Quando prima ho cercato di dirvi che mi piacerebbe portare in questo cerchio anche qualcuno che persegue vie diverse dalle nostre, è proprio per farvi capire che nulla cessa con la morte e tutto ciò che avviene in questa vita corporale che vi appartiene e a questo accadere anche la malattia e il dolore, sono proprio avvisi, messaggi, stimoli, di cui fare tesoro.
Cercate di riconoscervi un po’ di più in quella che sarà la vita dopo la vostra morte, perché è a questa vita che noi apparteniamo e diamo misura , senso; è ciò che vi aspetta…….senza dubbio è ciò che vi aspetta. Cercate di arrivare a comprendere che l’incontro con disincarnati possa servire anche questo…..lo spiritismo, la sua funzione…..
Non credo esista una risposta uguale per tutti a questa domanda; non sempre il messaggio che il dolore o la sofferenza vuol fare emergere è uguale per tutti quanti , non v’è dubbio. Molte volte la sofferenza è data davvero dal praticare il male e se praticare il male vuol dire non esprimere il bene e non dare amore nell’occasione che ci viene posta, molte volte la sofferenza è proprio questo. Questo è forse il livello primo, il più facile da comprendere. Io non….non auguro a nessuno che sia la malattia o il dolore fisico, l’urto alla bolla, che possano creare le condizioni per la comprensione, ma esistono sofferenze anche più vicine.
Cerchiamo di dare senso a questo sentirsi bene, a questo sentirsi insoddisfatti, a questo soffrire che ci accompagna ad un tenore basso, che striscia, ci avvolge , ci limita…..cerchiamo di darci un senso trovando qual è il peccato –uso questo termine che so che può dar fastidio, ma lo uso- qual è il peccato che ci dà questo stato di insoddisfazione, preludio della sofferenza. Affrontiamolo , riconosciamolo, leggiamo il nostro nome, ci appartiene, è nostro, indispensabile componente.
Mi fermo ora…
Il corpo comune, con A. io sarò con voi…
È tempo per me ora di terminare, a voi tutti il mio saluto, arrivederci.

Ancora, adesso io, A. , per il corpo comune.
Visualizziamo la catena, cerchiamola con forza, cerchiamo gli amici che con noi la compongono, portiamoli qui tra noi, facciamo loro spazio affinché si possano accomodare accanto a noi; una catena solidale, forte, protetta.

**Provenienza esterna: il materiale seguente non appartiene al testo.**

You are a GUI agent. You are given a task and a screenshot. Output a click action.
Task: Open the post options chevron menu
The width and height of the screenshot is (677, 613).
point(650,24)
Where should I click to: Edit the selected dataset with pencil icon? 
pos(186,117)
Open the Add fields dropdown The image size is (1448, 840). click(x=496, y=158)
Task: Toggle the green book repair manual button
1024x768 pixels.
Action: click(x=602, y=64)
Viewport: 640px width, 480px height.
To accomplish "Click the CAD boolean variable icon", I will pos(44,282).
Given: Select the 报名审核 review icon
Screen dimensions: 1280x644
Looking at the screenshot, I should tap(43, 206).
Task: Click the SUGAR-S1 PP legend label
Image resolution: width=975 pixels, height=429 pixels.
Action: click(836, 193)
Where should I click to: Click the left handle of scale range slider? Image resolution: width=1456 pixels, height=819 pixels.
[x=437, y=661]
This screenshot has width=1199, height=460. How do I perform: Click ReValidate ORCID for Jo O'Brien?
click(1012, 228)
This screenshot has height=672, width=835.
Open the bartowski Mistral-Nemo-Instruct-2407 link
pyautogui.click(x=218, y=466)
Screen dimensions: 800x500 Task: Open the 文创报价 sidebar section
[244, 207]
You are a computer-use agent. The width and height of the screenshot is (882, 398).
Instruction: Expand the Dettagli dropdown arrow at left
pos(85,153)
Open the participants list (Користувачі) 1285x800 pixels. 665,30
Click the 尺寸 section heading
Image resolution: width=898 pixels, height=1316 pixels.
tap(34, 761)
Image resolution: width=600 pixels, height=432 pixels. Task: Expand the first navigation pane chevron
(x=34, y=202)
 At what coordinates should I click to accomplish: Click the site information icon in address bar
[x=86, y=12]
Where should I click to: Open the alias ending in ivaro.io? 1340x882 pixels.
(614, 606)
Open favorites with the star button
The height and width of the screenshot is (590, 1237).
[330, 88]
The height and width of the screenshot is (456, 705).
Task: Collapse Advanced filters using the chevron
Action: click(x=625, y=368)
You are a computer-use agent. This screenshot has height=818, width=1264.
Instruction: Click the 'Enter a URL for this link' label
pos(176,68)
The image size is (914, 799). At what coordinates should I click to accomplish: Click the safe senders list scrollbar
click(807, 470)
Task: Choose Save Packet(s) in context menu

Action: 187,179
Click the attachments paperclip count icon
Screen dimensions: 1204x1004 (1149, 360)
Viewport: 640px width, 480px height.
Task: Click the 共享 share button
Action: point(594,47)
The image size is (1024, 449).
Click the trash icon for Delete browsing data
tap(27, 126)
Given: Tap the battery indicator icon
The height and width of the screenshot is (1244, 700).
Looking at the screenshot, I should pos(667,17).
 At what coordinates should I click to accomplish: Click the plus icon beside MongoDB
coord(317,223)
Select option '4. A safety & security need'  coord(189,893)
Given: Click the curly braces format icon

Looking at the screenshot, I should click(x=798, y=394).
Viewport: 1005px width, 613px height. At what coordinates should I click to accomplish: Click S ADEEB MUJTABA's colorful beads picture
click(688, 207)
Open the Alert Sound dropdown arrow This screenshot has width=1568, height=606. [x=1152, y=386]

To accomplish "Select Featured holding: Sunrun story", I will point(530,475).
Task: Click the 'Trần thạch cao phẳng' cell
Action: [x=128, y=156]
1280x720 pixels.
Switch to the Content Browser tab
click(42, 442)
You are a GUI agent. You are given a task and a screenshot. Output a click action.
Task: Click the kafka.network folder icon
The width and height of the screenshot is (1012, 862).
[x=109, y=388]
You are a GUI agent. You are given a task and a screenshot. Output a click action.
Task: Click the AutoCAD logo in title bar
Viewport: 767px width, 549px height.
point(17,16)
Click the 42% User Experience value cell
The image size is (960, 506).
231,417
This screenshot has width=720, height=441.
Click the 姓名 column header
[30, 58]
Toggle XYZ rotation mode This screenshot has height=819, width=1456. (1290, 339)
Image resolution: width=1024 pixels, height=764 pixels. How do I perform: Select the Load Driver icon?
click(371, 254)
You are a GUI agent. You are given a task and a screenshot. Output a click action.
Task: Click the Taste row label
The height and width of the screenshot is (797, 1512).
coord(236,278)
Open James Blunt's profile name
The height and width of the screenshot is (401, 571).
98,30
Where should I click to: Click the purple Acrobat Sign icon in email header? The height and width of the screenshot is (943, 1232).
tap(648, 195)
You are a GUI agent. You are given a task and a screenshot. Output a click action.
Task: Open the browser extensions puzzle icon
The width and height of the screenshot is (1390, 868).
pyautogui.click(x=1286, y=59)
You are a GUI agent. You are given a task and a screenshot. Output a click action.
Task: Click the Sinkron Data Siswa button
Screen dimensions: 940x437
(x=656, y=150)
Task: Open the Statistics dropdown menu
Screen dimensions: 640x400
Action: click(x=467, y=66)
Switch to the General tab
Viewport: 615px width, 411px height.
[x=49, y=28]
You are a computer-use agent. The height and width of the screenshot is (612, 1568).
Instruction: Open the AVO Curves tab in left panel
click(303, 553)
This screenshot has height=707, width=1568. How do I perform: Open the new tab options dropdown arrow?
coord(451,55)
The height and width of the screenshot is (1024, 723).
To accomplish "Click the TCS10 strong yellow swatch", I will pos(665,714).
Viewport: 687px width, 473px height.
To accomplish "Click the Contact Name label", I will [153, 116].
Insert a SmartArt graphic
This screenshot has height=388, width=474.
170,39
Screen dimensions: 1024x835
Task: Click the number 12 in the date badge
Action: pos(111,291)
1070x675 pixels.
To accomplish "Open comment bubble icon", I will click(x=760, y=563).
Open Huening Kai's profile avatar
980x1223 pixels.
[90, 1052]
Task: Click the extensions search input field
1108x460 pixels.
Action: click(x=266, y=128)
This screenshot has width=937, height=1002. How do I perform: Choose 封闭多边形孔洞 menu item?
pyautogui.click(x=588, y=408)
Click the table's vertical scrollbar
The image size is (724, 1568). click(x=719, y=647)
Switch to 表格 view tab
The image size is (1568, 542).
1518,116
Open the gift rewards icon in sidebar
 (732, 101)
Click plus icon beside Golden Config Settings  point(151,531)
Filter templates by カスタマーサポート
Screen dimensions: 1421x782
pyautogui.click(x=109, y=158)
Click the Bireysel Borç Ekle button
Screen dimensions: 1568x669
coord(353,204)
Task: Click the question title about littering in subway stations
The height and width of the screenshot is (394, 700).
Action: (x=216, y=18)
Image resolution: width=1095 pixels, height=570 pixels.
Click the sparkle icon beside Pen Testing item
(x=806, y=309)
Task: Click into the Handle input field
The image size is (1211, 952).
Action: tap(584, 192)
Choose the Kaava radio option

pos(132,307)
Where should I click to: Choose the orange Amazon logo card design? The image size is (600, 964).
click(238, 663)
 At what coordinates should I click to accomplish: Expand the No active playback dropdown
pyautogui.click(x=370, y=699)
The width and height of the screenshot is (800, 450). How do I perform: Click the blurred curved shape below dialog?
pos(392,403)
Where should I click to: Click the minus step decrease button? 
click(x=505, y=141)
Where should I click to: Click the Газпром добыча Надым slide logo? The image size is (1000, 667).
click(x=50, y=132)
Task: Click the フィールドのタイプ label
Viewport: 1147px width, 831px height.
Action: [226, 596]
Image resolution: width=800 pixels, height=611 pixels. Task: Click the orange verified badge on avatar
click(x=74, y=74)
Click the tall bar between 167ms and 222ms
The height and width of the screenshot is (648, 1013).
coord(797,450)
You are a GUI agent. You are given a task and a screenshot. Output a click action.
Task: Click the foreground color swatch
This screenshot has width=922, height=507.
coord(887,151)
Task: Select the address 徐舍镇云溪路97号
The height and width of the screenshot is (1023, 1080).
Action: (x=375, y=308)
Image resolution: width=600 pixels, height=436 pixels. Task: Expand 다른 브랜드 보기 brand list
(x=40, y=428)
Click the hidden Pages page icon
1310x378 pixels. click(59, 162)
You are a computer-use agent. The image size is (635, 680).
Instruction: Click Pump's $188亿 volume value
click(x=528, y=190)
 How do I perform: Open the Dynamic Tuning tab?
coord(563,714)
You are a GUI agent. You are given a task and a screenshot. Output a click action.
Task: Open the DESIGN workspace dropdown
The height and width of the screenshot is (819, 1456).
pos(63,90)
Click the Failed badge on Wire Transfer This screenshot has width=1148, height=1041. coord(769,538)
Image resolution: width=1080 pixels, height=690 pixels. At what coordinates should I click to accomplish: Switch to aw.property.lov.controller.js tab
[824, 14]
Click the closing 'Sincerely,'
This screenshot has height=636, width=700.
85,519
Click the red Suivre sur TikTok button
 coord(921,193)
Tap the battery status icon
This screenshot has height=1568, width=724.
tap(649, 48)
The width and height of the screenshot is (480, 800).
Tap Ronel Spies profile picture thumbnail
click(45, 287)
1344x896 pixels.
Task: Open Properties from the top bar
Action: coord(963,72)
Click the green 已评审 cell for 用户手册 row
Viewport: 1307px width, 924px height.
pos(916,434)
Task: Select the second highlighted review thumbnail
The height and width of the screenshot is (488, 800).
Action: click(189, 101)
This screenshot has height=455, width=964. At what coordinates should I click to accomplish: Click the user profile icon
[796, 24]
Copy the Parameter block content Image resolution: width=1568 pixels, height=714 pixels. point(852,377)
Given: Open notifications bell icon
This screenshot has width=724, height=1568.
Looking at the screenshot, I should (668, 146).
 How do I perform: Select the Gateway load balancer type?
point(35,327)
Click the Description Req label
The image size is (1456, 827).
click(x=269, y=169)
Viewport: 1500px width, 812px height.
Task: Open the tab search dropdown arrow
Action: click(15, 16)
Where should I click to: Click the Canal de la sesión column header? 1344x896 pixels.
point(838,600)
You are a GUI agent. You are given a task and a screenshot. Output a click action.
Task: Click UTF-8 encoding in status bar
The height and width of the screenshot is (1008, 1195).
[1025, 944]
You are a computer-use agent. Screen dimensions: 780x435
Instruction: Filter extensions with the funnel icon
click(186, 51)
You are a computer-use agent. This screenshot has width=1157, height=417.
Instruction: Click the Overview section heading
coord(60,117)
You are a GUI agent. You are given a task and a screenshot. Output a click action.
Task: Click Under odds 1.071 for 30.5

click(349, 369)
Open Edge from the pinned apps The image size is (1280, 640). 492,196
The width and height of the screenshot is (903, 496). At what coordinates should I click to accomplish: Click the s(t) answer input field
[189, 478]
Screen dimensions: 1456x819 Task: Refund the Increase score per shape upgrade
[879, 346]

Cerchiamo i loro visi, chiamiamo i loro nomi, chiediamo a loro di essere qui con noi.
Accendiamo la candela che è qui al centro della catena, e illumina il viso di C. , la nostra amica C.
Cerchiamo il suo viso, la sua richiesta e il suo sguardo.
Sentiamo la energia che corre in questa catena, lasciamoci da essa colmare, per poi offrirla a un amico che accanto a noi si trova, più forte, più pregna di come l’abbiamo ricevuta; più forte del nostro desiderio, della nostra volontà…
Portiamo accanto a C. , tutti i nostri cari che desideriamo aiutare, facciamo in modo che la candela ne illumini il volto, lo renda riconoscibile, chiaramente riconoscibile.
Facciamo in modo che siano in questo C.C. , facciamo loro spazio, disponibili ad accettare le loro difficoltà… lasciamo anche loro, ora; visualizziamo lo spazio all’interno della catena, il nostro prato. È uno spazio di pace, nel quale poterci tranquillamente lasciare andare, certi di essere riconosciuti, accettati, amati.
Ringraziamo ora gli amici, che sono stati con noi, grati della loro presenza.
Vado ora, un bacio all’amica C. , e a voi tutti, amici.